2

I am quite new to Percona/database servers and i dont know how to approach the following issue.

Couple of days ago i upgraded the hardware of a percona cluster (3 nodes) servers with a much more superior one.

Specs of prevous hardware:

Vendor: OEM  
cpu: i7-3930K 3.2 GHz(12 cores)  
RAM: 64G  (8 x 8GB DIMM DDR3 1334Mhz)
I/O: software RAID

Specs of new hardware:

Vendor: DELL PowerEdge™ R730 DX291   
cpu: Intel(R) Xeon(R) CPU E5-2630v3 2.4GHz  (32 cores)
RAM: 128G  (8 x 16GB DIMM DDR4 1866Mhz)
I/O: Hardware raid ( raid10 - 1024M Non-Volatile cache - Adaptive Read Ahead - Writeback) 

Database Workload:

writes (inserts-updates): 25 per second
reads (select): 350 per second

The difference of the servers is huge and i was expecting that performance of percona(mysql) would significantly increase however after viewing various stats from new relic i noticed the opposite.

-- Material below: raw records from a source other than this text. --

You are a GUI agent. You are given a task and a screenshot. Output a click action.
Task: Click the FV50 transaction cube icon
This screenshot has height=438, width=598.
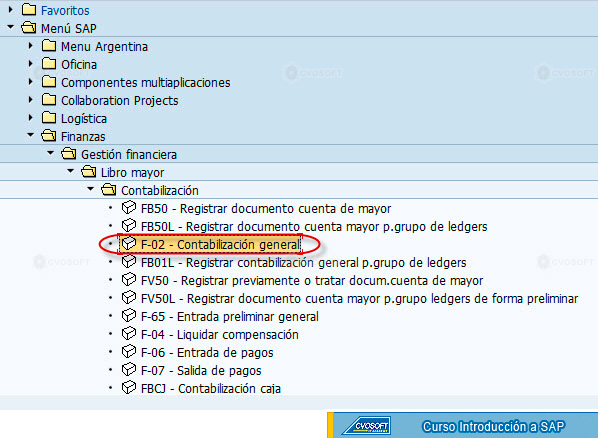(129, 280)
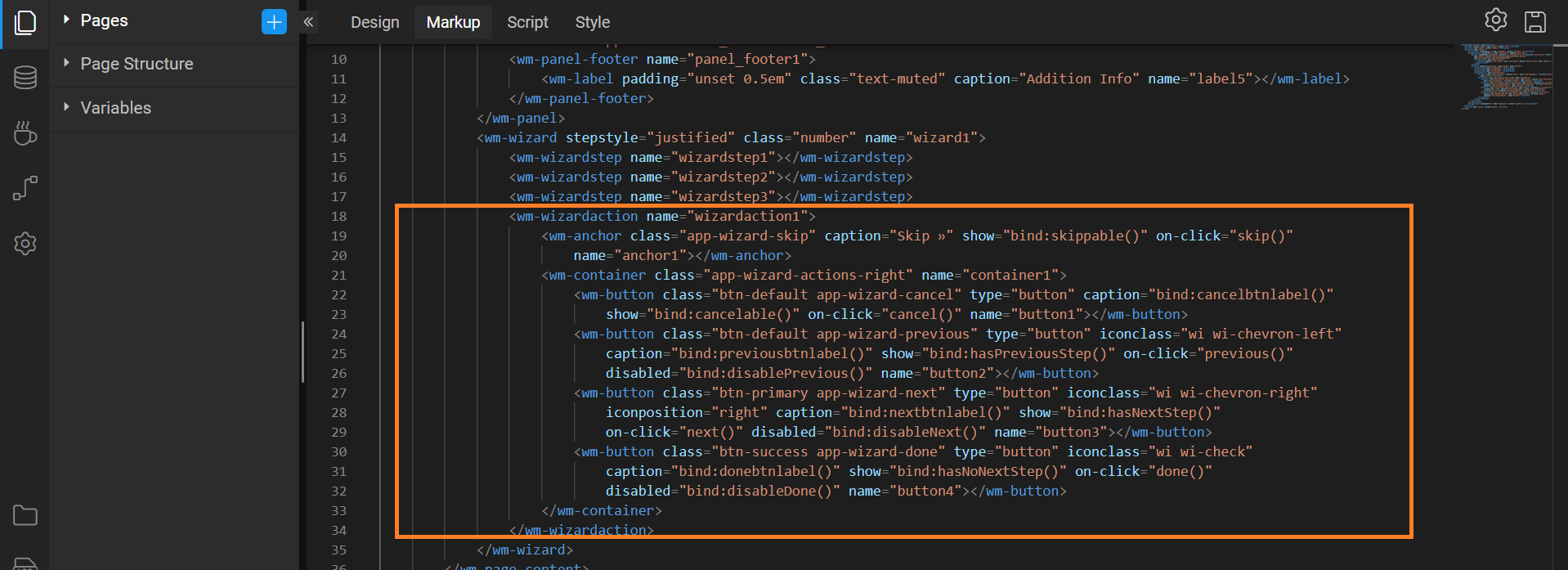The height and width of the screenshot is (570, 1568).
Task: Click line number 18 in gutter
Action: (x=338, y=216)
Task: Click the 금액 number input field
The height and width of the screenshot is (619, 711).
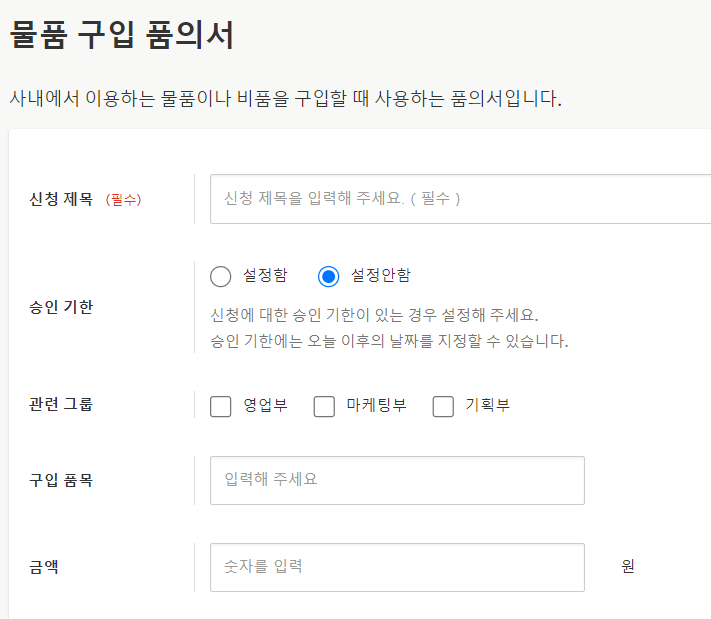Action: [397, 567]
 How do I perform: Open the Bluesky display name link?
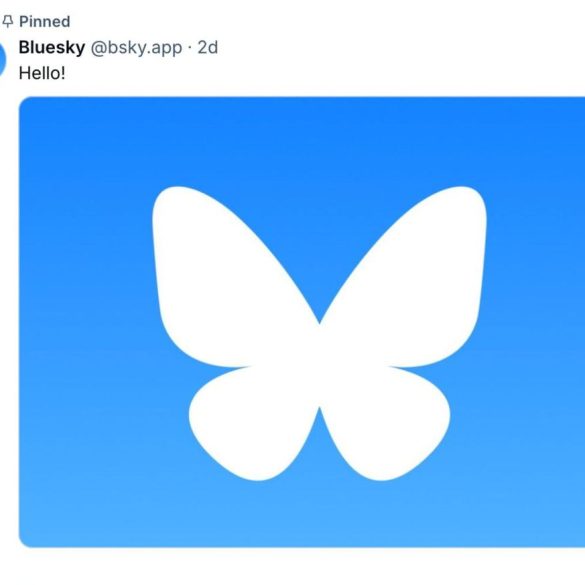52,47
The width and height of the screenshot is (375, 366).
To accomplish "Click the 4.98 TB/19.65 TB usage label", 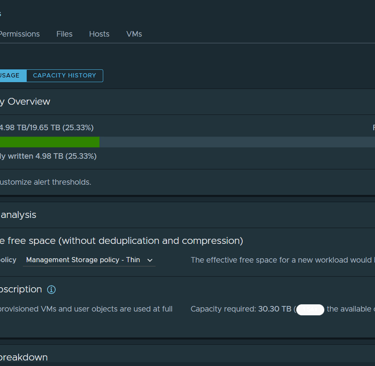I will (x=47, y=128).
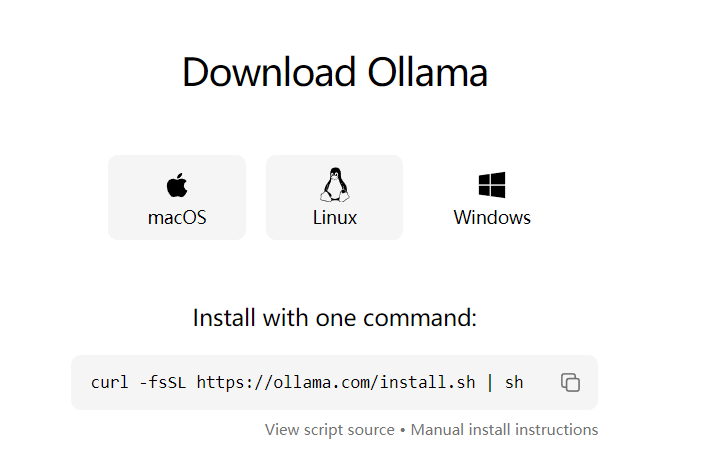
Task: Click the '-fsSL' flag in the command
Action: [164, 382]
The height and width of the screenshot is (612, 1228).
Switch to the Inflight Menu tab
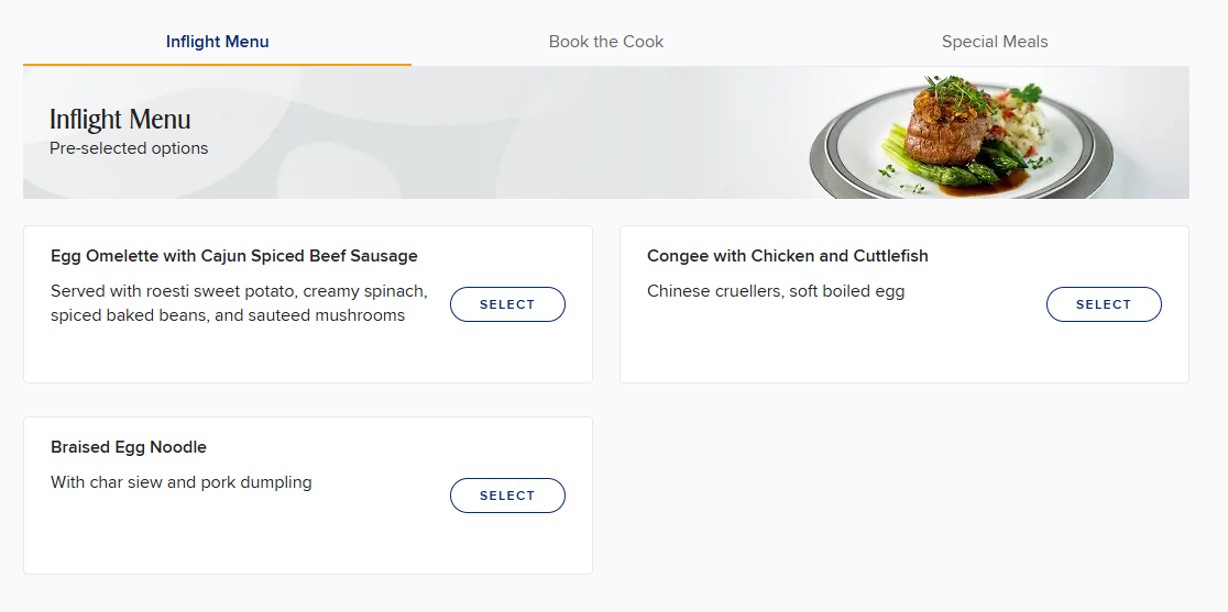tap(217, 42)
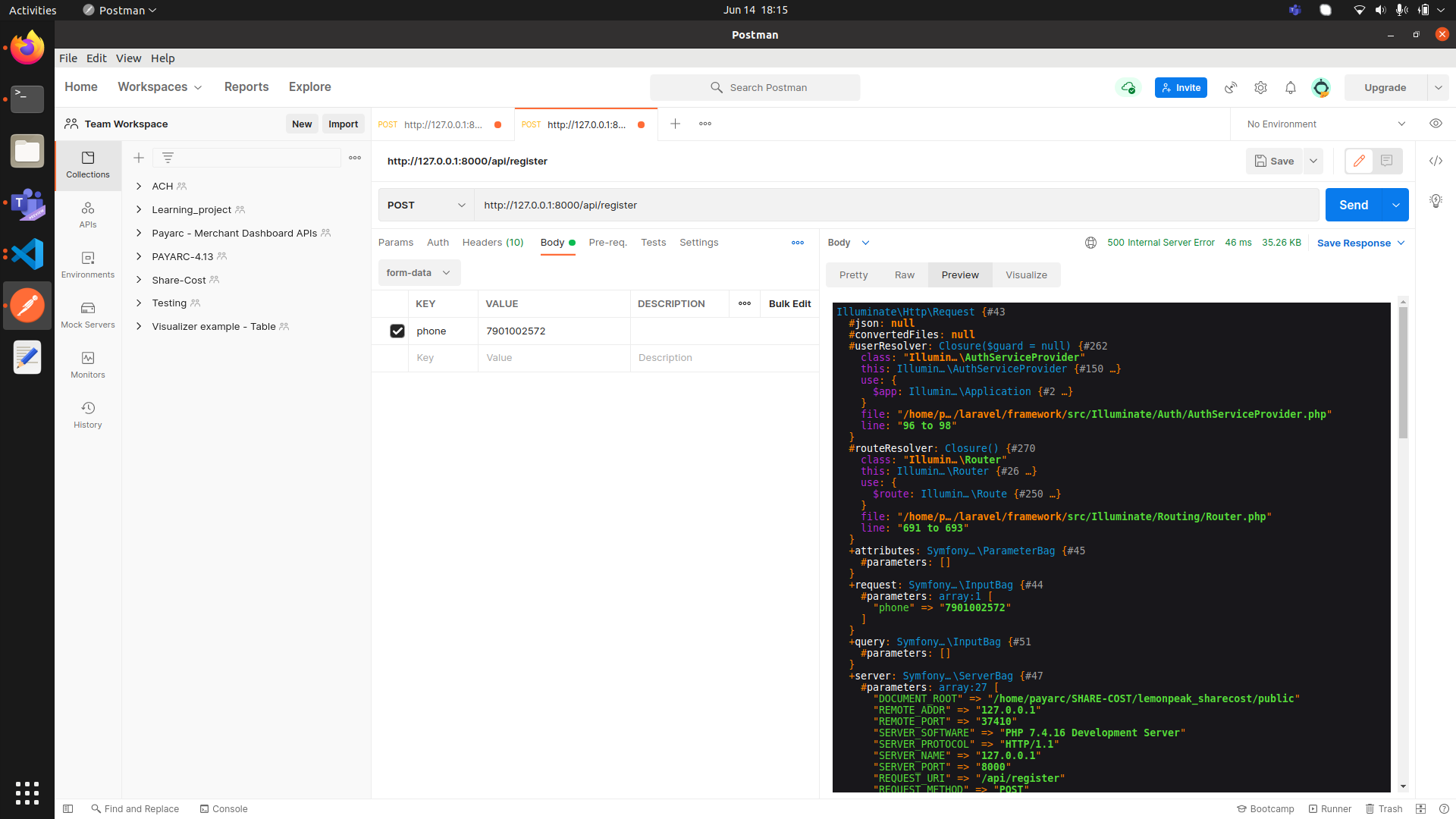Image resolution: width=1456 pixels, height=819 pixels.
Task: Select the form-data body type dropdown
Action: coord(416,272)
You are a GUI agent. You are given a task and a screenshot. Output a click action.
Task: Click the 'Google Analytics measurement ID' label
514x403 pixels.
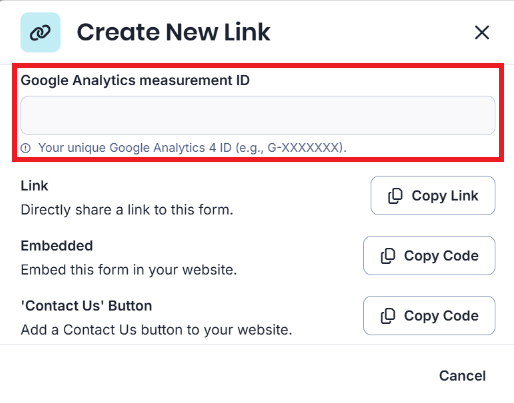click(135, 80)
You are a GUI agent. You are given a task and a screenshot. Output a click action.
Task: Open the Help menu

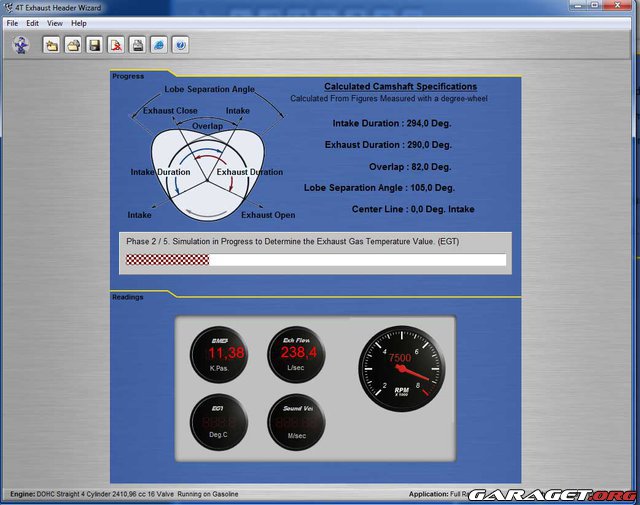(x=79, y=23)
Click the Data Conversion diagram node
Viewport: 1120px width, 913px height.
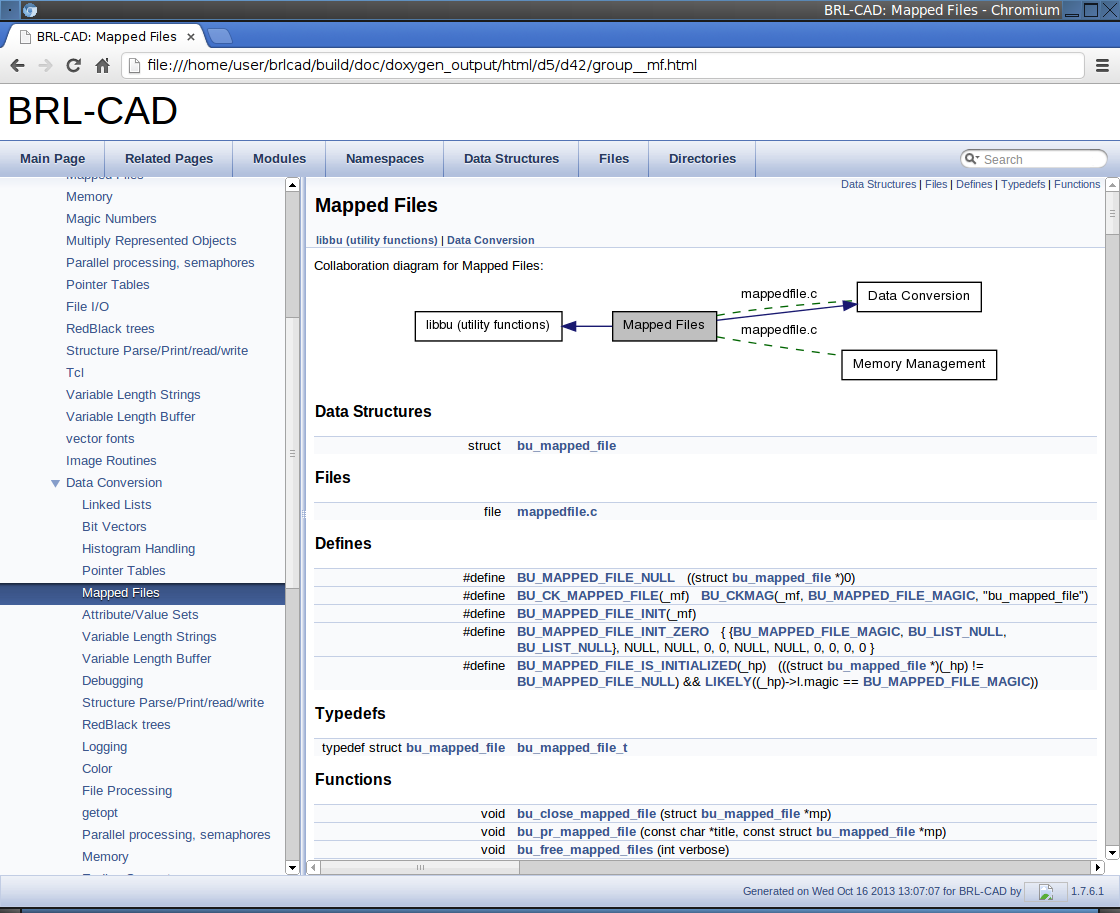click(x=918, y=296)
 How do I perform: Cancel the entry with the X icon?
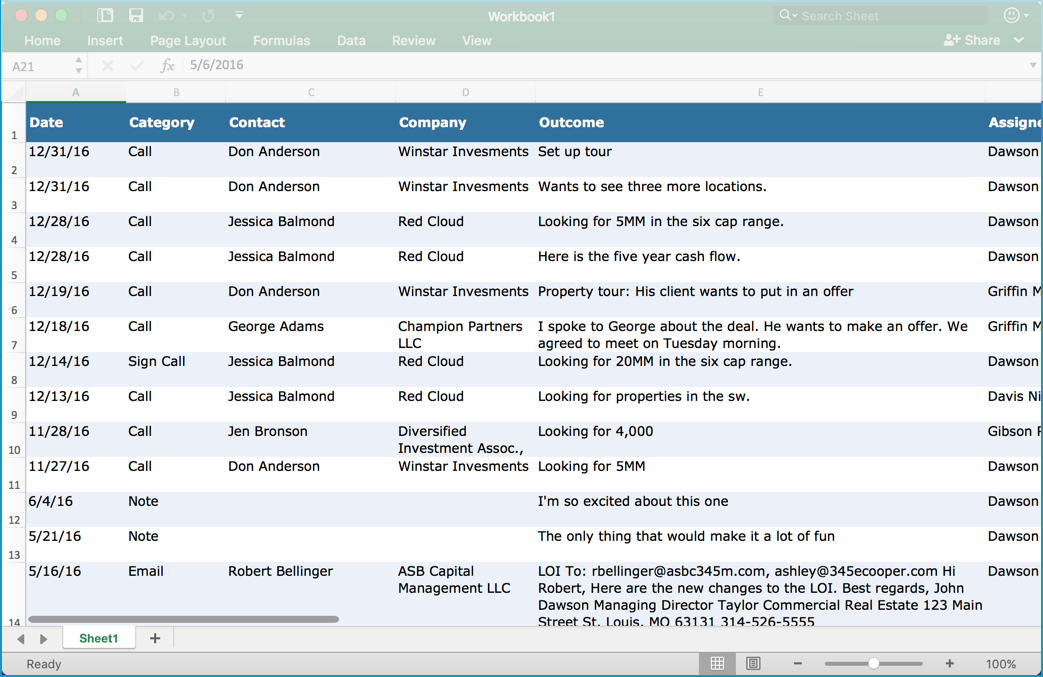point(107,66)
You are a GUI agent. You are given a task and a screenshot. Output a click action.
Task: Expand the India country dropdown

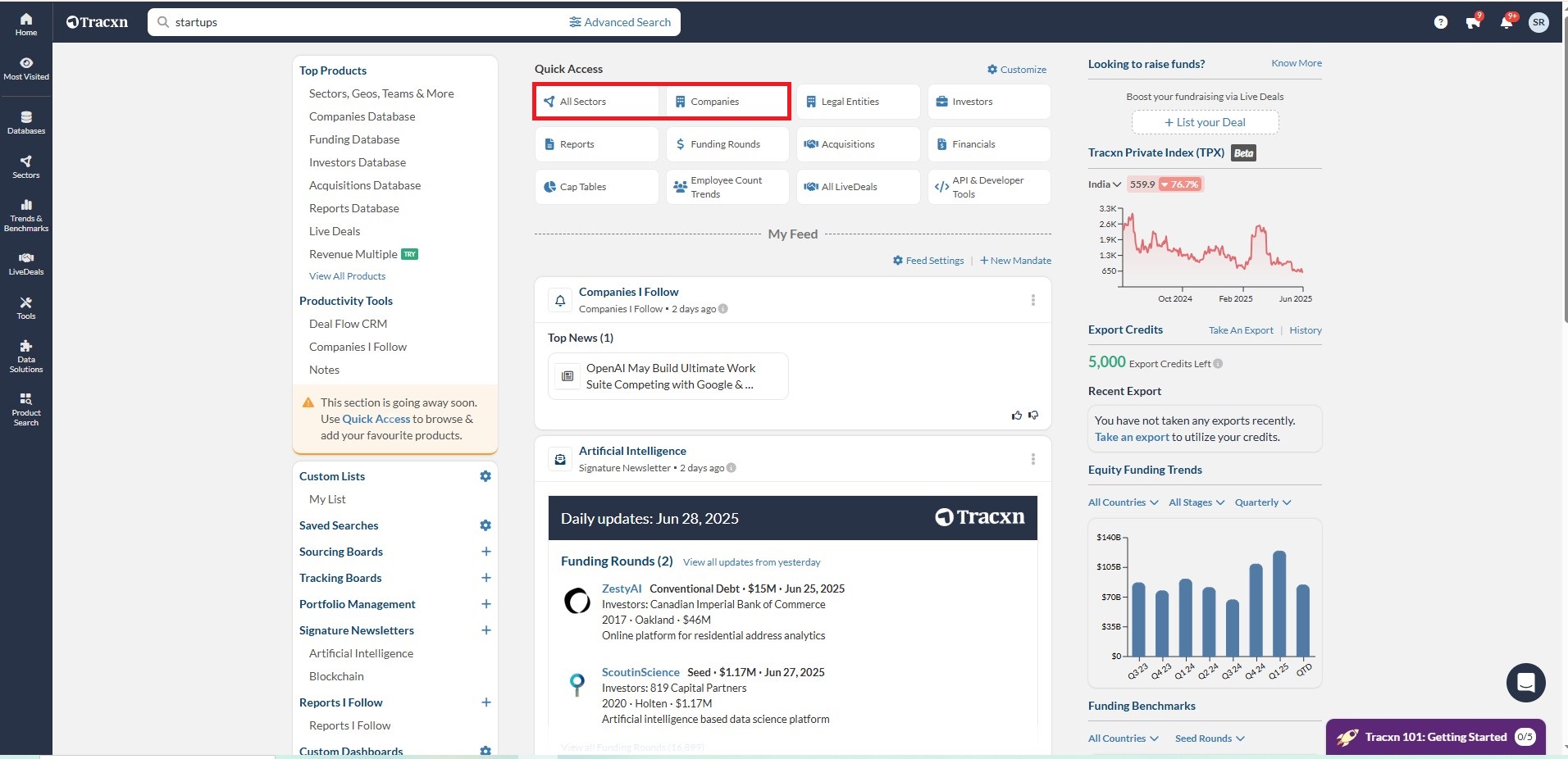1104,184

For example, some queries response time have increased from 2ms to 6ms. Query time for some other select queries has raised from 50ms to 75ms.

Any ideas how to troubleshoot this?

giomanda
  • 1,644
  • 4
  • 20
  • 30

1 Answers1

1

First, it is difficult to reply to your question without better understanding of your workloads and the hardware at hand. For example:

  1. Is your workload read or write centric?
  2. Your hardware raid has a non-volatile write cache? If so, it's configured in writeback or writethrough mode?
  3. What is your DRAM modules speed?
  4. And so on...

Anyway, lets do some educated guess: I imagine that your workload is read centric, and that Xeon's RAM are higher density but lower speed version. If so, you are probably bitten by these factors:

  1. Lower clock: the i7-3930k has 3.2/3.8 GHz speed (base/turbo), while your Xeon 2630v3 runs at lower 2.4/3.2 GHz
  2. Slower memory: due to higher density and ECC requirement, Xeon latency should be significantly higher then i7's
  3. Dual socket vs Single socket: to extract maximum performance, multi socket system need to be carefully tuned to avoid unneeded process migratoon, cache trashing, superflous remote-node memory access, and the likes.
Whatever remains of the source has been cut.